EXERCISE DATA →

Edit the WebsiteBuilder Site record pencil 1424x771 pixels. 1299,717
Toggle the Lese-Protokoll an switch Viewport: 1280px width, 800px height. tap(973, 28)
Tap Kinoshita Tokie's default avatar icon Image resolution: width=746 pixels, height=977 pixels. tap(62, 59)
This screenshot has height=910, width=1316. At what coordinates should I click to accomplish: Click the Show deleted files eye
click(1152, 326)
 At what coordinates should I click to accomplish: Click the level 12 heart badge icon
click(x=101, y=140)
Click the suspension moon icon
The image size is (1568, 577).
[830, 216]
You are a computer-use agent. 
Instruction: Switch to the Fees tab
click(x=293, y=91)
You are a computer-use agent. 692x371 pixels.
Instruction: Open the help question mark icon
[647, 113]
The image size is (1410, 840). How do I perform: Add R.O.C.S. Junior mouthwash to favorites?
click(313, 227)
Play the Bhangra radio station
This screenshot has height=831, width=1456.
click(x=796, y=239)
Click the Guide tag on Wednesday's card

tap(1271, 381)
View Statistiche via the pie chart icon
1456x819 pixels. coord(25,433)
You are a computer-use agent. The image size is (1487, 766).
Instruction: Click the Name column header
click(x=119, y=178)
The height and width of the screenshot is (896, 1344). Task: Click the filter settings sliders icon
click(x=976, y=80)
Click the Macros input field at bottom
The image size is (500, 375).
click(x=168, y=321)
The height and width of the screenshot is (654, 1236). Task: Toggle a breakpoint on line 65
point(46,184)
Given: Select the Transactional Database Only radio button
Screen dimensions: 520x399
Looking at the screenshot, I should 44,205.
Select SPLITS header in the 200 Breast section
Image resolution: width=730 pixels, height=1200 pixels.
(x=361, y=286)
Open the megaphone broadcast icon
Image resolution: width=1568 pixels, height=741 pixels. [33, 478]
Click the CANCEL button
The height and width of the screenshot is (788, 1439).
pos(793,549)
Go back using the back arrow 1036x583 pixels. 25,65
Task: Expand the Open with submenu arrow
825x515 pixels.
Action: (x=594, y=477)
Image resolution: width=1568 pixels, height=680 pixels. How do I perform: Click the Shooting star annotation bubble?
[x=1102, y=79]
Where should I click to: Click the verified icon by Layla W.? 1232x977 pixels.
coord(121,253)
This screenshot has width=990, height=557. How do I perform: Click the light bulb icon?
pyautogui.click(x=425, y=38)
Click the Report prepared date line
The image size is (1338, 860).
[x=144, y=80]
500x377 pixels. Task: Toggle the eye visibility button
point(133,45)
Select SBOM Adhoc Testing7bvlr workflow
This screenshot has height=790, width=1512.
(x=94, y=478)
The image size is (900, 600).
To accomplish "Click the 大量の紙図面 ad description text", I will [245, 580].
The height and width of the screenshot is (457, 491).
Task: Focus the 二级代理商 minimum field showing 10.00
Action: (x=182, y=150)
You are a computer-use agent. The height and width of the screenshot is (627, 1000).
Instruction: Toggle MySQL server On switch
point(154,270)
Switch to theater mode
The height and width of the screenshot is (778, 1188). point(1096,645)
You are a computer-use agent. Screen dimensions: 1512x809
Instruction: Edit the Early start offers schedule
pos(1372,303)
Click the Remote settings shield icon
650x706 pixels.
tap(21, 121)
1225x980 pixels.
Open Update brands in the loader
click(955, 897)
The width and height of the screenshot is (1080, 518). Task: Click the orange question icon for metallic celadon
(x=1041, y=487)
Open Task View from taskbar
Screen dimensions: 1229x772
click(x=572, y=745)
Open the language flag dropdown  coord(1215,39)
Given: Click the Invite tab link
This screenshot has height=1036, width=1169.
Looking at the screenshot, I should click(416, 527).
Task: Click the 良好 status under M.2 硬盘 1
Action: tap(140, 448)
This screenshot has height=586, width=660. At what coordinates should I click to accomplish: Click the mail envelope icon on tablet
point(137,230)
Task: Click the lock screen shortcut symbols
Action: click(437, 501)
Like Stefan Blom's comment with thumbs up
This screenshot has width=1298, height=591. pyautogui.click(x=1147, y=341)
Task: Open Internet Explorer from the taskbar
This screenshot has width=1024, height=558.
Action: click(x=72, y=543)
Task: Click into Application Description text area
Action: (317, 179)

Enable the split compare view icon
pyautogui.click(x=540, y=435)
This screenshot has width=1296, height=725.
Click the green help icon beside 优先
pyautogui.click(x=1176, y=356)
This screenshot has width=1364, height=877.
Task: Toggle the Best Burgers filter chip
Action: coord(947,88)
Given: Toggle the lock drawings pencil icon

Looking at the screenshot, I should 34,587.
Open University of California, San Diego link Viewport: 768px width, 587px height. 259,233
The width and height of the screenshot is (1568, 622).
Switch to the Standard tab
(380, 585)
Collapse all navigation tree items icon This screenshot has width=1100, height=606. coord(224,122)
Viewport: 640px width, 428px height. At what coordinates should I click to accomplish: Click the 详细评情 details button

TASK GOAL →
I need each line of the entries that holds the string "radio" located and copied.

RESULT BELOW →
Play the Bhangra radio station
Given: Select the Transactional Database Only radio button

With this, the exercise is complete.